Note: This piece largely revolves around sexual racism and the sexual objectification of Black male bodies. There are references to sexual assault, descriptions of objectified Black bodies, and a link to an article on the “Brute Caricature” that includes images of lynchings.
Fandom seems to think that Luke Cage “Looks like he could kill you, but is actually a cinnamon roll”.
To them, Luke may read as a threat, “but is actually a cinnamon roll” because they see that he has tender and sweet moments throughout his appearances in the Marvel Cinematic Universe. As a result, fandom sanitizes his character so that it can fit this super narrow archetype about what he should be – all while assuming that he was a threat to begin with.
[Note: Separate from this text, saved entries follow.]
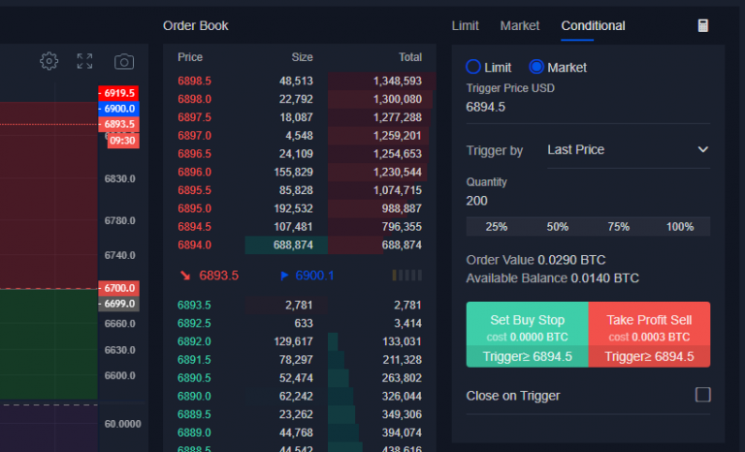This screenshot has width=745, height=452.
Task: Open the calculator icon in order panel
Action: tap(703, 26)
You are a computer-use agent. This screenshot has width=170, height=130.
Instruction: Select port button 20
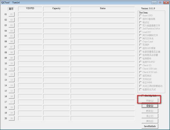[11, 118]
I’m assuming that most, if not all, of the nuance written into his characterization in Luke Cage just went right over their collective heads because a huge chunk of Luke’s arc in his solo series revolves around him trying to figure out how to effectively use his body (rather than having other people use it).
At several points, the series actually addresses Black masculinity and how Black men are inherently seen as violent threats just by existing. And yes, Luke is one of the heavy hitters of the MCU, but he doesn’t want to hurt people: he’s just constantly backed into positions where he has to use his strength to hurt people in order to protect the people in his life.
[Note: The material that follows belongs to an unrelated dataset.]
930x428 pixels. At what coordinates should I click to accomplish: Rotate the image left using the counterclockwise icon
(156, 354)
I’m also assuming that the people who look at Mike Colter and immediately go “wow, this guy looks like he can kill me” haven’t watched the news in a while to see what many killers these days look like. They also have zero common sense because Mike Colter hardly looks like he could hurt a fly.
Saying that physically powerful Black characters such as Luke Cage and American Gods‘ Shadow Moon (played by biracial Black actor Ricky Whittle) “look like they could kill you” prior to calling them cinnamon rolls seems harmless and endearing, but can be linked back to the fact that their bigness and their Blackness are what cause white audiences to view them as threats in the first place.
It’s only after these characters prove their value and their softness (usually in a way that appeals to whiteness), that they’re revered for cinnamon roll status.